Hybrid vector is the combination of all the above mentioned feature vectors and it is represented as Hyb,

$$Hyb = \left[ {AA_{C} ,C_{P} ,S_{m} ,CTD} \right]$$
(16)

Algorithm

AdaBoost proposed by Freund and Schapire (1997) was used to construct a strong classifiers based on the linear combination of simple weak classifiers. The main property of AdaBoost is that it converges to the logarithm of likelihood ratio with good generalization property (Schapire and Singer 1999). Initially the AdaBoost picks the learner that classifies more data accurately, and then to increase the significance, the misclassified samples were re-weighted. The re-weighting was done for T rounds; until it finds an optimal base classifier h t and ensemble it to form a strong classifier. The AdaBoost algorithm is as follows (Freund and Schapire 1996).

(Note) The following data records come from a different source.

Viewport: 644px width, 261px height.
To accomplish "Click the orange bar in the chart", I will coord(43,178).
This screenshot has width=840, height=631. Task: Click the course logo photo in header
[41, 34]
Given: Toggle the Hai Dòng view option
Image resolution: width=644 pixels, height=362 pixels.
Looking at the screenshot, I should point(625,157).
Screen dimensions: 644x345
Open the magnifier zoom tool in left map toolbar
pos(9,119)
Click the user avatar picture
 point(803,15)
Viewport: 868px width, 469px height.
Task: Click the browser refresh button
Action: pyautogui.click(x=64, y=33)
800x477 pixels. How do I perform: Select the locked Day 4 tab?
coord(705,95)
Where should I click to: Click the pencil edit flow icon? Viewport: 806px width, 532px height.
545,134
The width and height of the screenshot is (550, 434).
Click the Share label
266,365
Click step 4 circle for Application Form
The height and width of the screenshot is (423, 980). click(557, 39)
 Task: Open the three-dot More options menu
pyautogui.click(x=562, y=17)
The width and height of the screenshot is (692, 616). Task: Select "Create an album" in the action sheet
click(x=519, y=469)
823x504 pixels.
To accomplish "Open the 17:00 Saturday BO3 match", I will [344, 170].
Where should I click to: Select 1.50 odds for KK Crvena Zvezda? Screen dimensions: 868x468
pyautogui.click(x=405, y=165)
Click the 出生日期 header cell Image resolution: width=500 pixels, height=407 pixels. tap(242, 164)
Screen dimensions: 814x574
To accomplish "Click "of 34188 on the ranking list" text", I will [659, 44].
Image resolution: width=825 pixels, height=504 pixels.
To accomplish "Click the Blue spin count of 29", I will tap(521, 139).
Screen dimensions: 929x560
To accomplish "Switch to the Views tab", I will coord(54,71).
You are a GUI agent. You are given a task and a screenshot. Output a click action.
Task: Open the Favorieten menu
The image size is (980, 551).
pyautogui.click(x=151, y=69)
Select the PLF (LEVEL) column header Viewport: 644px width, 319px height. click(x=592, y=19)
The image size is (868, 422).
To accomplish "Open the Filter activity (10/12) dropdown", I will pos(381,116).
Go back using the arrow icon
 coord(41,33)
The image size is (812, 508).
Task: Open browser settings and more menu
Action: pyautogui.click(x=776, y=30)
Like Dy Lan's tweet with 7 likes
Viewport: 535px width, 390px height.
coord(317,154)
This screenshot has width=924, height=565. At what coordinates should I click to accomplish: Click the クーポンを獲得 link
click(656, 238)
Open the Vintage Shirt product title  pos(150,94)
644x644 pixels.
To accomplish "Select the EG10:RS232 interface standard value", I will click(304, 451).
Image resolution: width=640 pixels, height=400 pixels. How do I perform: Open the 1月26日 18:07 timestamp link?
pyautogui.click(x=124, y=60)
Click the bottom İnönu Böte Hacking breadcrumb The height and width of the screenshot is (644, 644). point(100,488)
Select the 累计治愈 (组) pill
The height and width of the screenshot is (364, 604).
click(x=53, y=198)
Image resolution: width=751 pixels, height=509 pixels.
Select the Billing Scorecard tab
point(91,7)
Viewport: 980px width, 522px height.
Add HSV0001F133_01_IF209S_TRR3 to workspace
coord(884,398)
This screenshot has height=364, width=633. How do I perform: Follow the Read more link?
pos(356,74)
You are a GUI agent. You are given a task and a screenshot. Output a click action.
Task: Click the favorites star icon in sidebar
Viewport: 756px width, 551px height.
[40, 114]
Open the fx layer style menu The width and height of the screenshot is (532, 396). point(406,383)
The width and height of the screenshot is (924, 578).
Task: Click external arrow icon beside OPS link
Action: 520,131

Let D, be the training set

$$D = \left( {x_{1} ,y_{1} } \right), \ldots ,\left( {x_{m} ,y_{m} } \right);\quad x_{i} \in X,y_{i} \in \{ - 1,1\}$$
(17)

Initialize weights D 1 (i) = 1/m

For t = 1,…T:

  1. 1.

    Call weak Learner, which returns the weak classifier h t : X  {1, 1} with minimum error with respect to distribution D t ;

  2. 2.

    Choose αt Є R,

  3. 3.

    Update

$$D_{t + 1} \left( i \right) = D_{t} \left( i \right){ \exp }\left( { - \frac{{\alpha_{t} y_{i} h_{t} \left( {x_{i} } \right)}}{{z_{t} }}} \right)$$
(18)

where Z t is a normalization factor chosen so that D t+1 is a distribution;

Output the Strong Classifier:

$$H\left( x \right) = sign\left( {\mathop \sum \limits_{t = 1}^{T} \alpha_{t} h_{t} (x)} \right)$$
(19)

AdaBoost generally applies to handle two-class problems. Since this work deals with proteins of six locations, it becomes a multiclass problem. In fact, there are two general methods available to handle the multiclass problem “one-versus-other” and “all-versus-all” (Ding and Dubchak 2001). In this work “All-versus-All” method was employed to overcome the multiclass problem. Since, weak classifier plays an important role in the performance of AdaBoost a special decision tree, Random Forest (Breiman 2001) was selected as a weak classifier. Seven modules were designed Fig. 1, in which five AdaBoost modules were designed for each Amino acid composition, class pattern frequency of physiochemical descriptor, protein similarity measure, CTD of physiochemical descriptor, and hybrid feature, and were named as ADA_AA, ADA_CPF, ADA_PSM, ADA_CTD and ADA_HYB, respectively. Two other modules such as signal peptide prediction (Petersen et al. 2011) and BLAST (basic local alignment search tool) (Altschul et al. 1990) were named as SP and BLAST, respectively. Weighted voting scheme was employed to derive the prediction from these modules. Since “All-versus-All” strategy was adopted, two-way classifiers were trained between all the classes. For instance, a four class problem will have six two-way classifiers, K(K1)/2, where K is the total number of classes. In this case there were 15 two-way classifiers, as K = 6. When query sequence was tested against these classifiers, the one that belong to particular class will get the maximum vote. Thus, the maximum possible vote for a class will be K – 1. Since there was more chance of getting a tie when vote alone was considered, the sum of probability value (Pw) from the AdaBoost predictor was taken into account to evaluate the majority. Further these values were normalized to 1 to calculate the final confident score of a class (location). SignalP 4.0 (Petersen et al. 2011) program was used to predict the signal peptide if any in the query sequence. The weight for the signal peptide module (SP) was calculated as follows,

Fig. 1
figure1

Architecture of APSLAP

If (Secreted){
     SP = 1 for Secretory class
     SP = 0 for all other class
} else {
     SP = 0 for Secretory class
     SP = 1 for all other class
}

The D-cutoff for SignalP network was set to 0.6, in order to weigh the prediction with higher confidence. For the BLAST module, the query sequence was subjected to Smith–Waterman sequence alignment (Altschul et al. 1990) with custom made eukaryotic protein database of decided single subcellular location of cytoplasm, secretory, membrane, nucleus, endoplasmic reticulum, and mitochondrion, respectively. The identity score of the query sequence to each location was then normalized to 1 to calculate the final confident score of a class (location).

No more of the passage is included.